■ What the task requires
Only the lines from the one that includes "182x108 pixels." through the last line below belong in the reply, copied exactly and without pictures.

[[ Extracted entries open ]]

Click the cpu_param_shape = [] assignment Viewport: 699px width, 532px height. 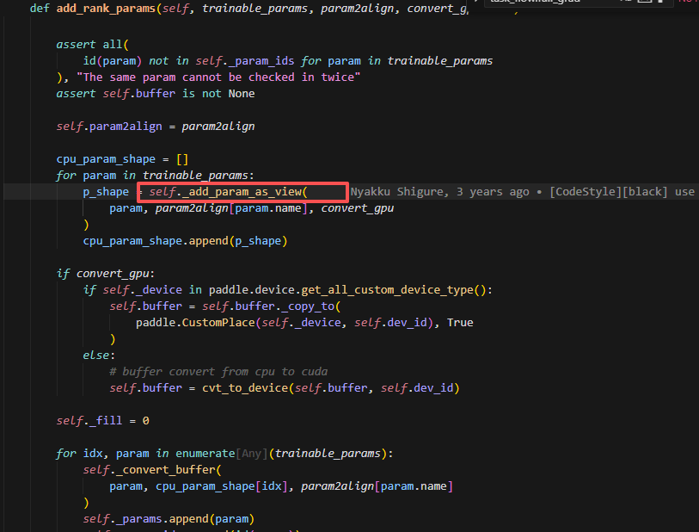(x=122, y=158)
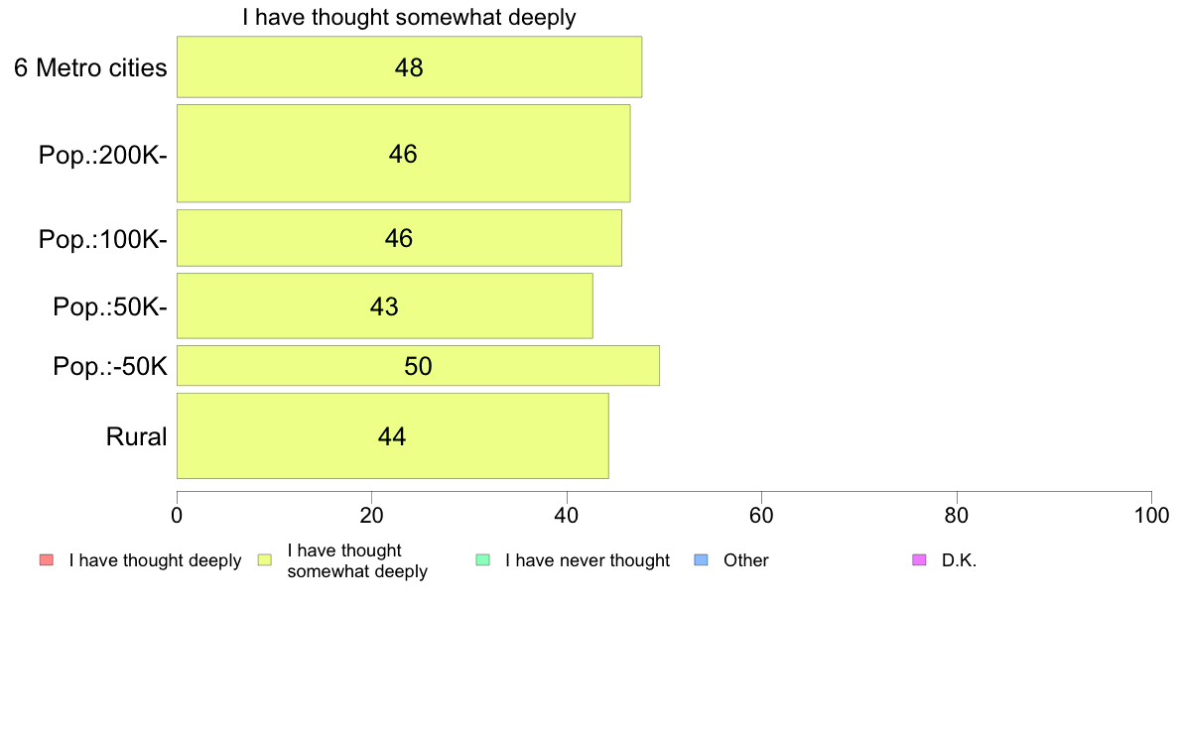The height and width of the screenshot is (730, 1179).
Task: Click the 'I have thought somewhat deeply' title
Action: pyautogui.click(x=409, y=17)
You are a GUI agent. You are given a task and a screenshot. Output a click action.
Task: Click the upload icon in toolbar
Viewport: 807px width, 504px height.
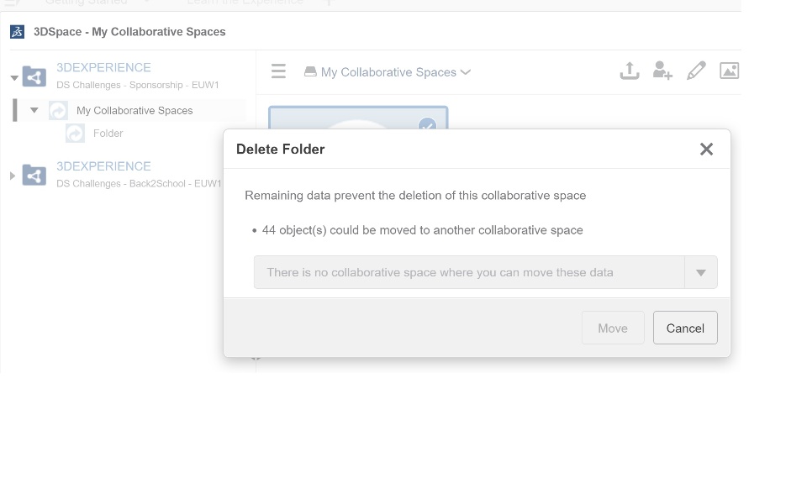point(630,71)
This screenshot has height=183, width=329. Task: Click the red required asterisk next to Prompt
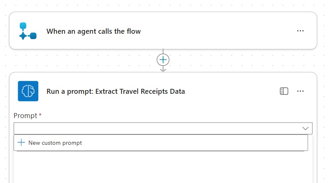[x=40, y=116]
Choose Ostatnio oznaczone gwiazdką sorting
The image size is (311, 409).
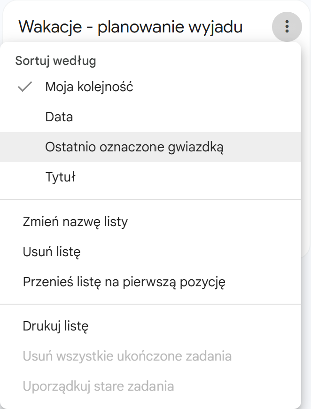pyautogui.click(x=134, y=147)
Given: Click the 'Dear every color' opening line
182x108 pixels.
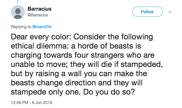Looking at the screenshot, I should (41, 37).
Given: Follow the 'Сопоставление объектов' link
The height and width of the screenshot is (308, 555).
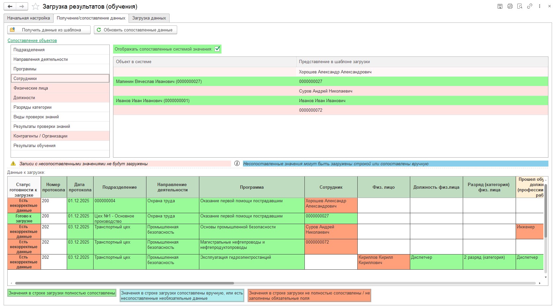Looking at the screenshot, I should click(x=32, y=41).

[[ Extracted entries closed ]]

■ Task answer
182x108 pixels.
Looking at the screenshot, I should (41, 37).
Given: Follow the 'Сопоставление объектов' link
The height and width of the screenshot is (308, 555).
Looking at the screenshot, I should click(x=32, y=41).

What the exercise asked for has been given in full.